全寿命周期发动机大修成本优化研究

发布时间：2018-04-24 03:00

本文选题：全寿命周期 + 随机损伤　；参考：《中国民航大学》2017年硕士论文

【摘要】：现代大型民机的发动机大修方案不但影响发动机的性能和机队的可靠性,而且也直接影响航空公司的运营成本。在发动机全寿命周期,每台发动机何时下发返厂,以及返厂后如何进行修理,是民用航空发动机整个维修计划的重中之重。因此,在发动机全寿命周期,做好发动机维修计划和大修方案,制定合理的维修间隔以及单元体维修级别,对发动机大修成本进行优化,对我国的民用航空事业有着重要的意义。本文通过A321机队V2500发动机的性能监控数据,分析了发动机由于不同损伤而在下发前对发动机性能的影响;以及依据该机队V2500发动机16年来主要的下发数据,拟合了高压涡轮一级叶片损伤近似的分布规律,对全寿命周期的拆发间隔有一定指导作用。同时基于制造厂商为V2500发动机提供的电子版维修管理计划手册,其中所制定的建议性维修级别,结合前几次维修时单元体的修理级别和目标在翼时间对本次维修的影响,优化了维修级别的制订,建立了发动机全寿命周期内通过改变大修间隔,确定单元体的维修级别,来制定的发动机大修成本优化模型。通过分层优化的方法,目的是通过大修方案的调整来实现发动机在整个使用寿命周期内,达到其大修成本的最优值。针对本文建立的大修成本优化模型,带入实际机队大修数据,采用粒子群算法进行了求解寻优的过程。

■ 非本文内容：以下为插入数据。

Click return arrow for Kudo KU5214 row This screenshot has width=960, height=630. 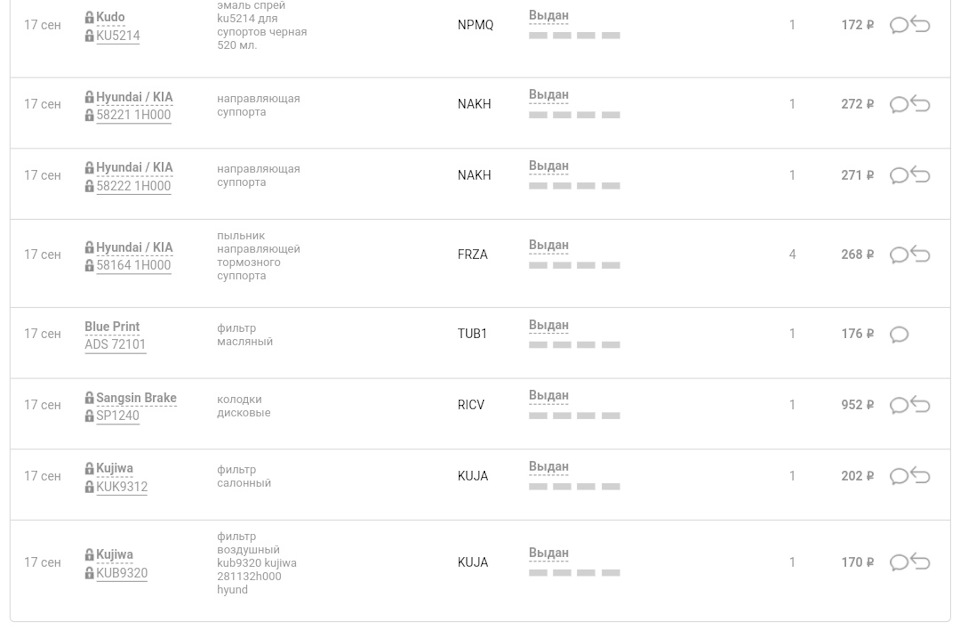click(x=920, y=24)
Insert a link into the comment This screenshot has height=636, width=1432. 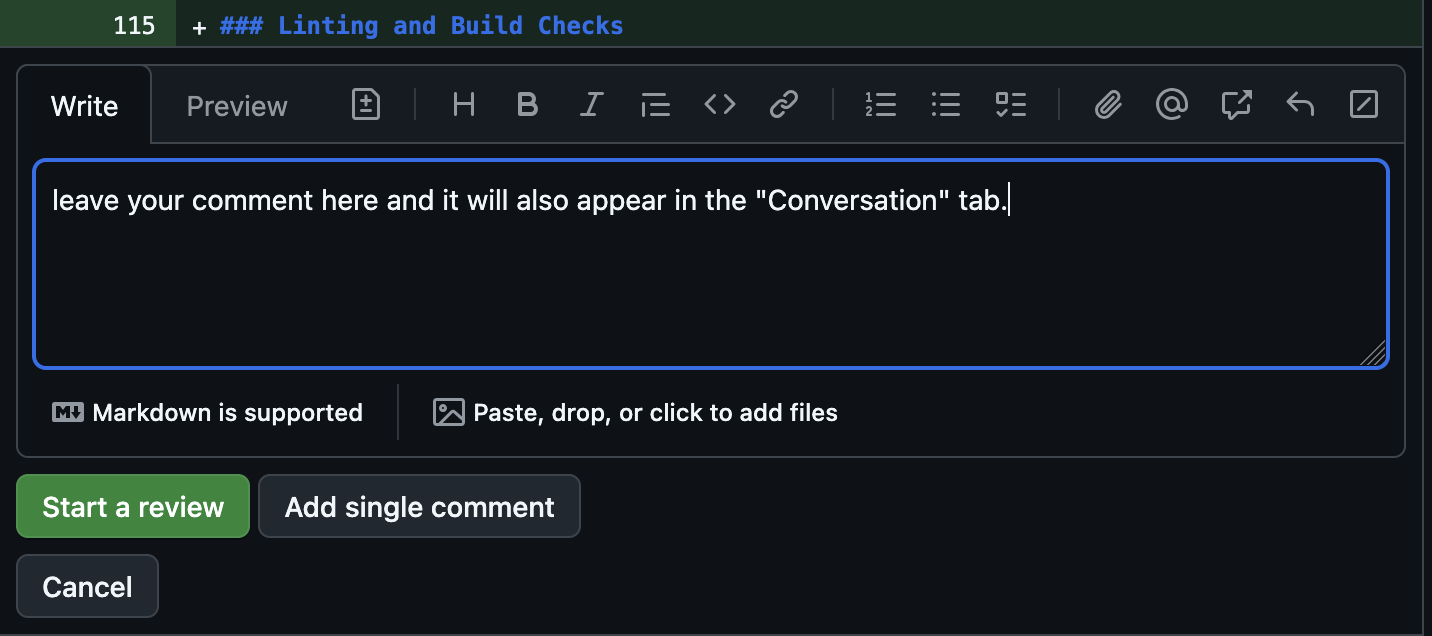pos(784,104)
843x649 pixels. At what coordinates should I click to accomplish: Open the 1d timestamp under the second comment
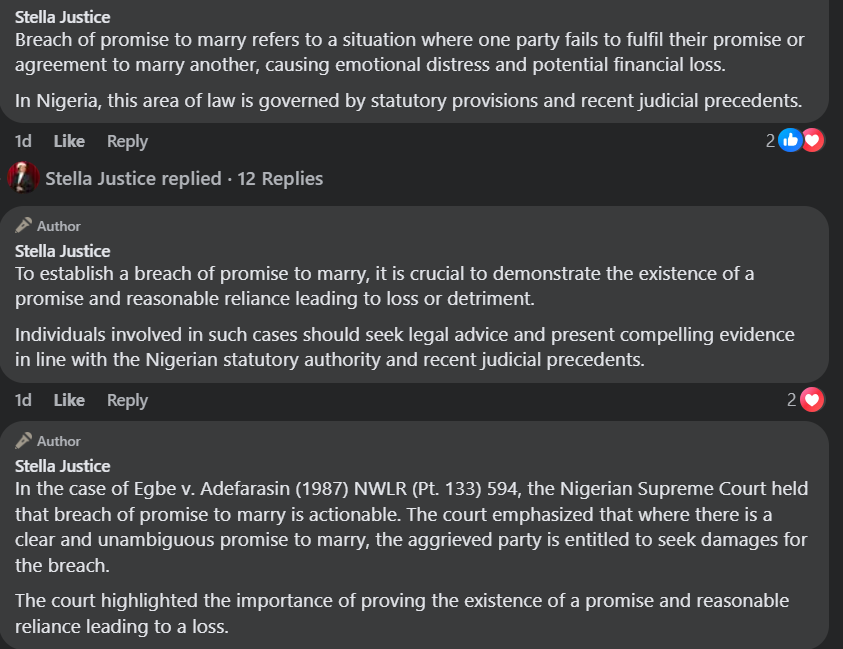coord(23,400)
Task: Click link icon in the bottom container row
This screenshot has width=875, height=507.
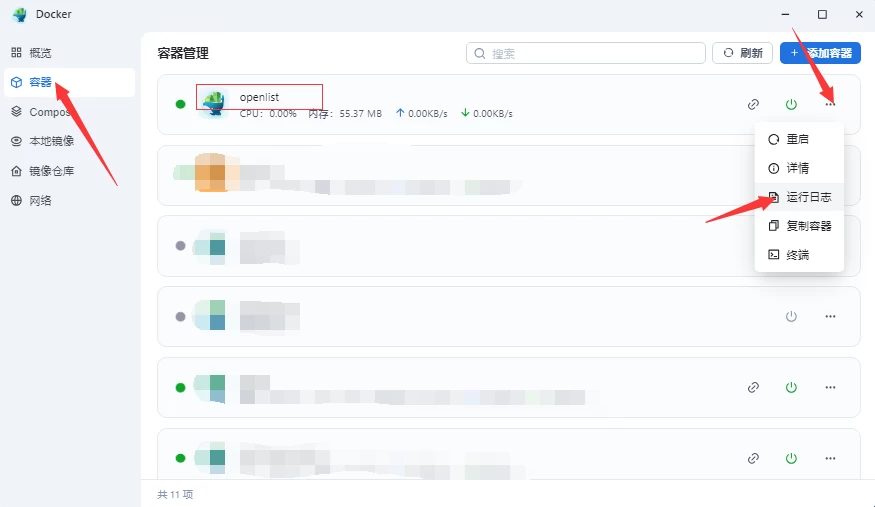Action: click(x=753, y=458)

种群中每个个体都作为微粒,在多维空间里搜索空间中待优化问题的潜在解。粒子通过追随当前的最优粒子不断进行迭代搜索,在过程中保存其历史最优位置和所有微粒最优位置的记忆,以及速度。而每一次迭代,都被用来计算新的微粒位置。微粒在多维搜索空间中通过不断改变它们的位置,直到到达最优位置找到最优解,即寿命周期最优的发动机大修方案和最小的单位飞行小时大修成本。根据所得结果,可以为航空公司相同型号的机队发动机在其服役的全寿命周期内,进行大修成本的最优规划起到参考性作用。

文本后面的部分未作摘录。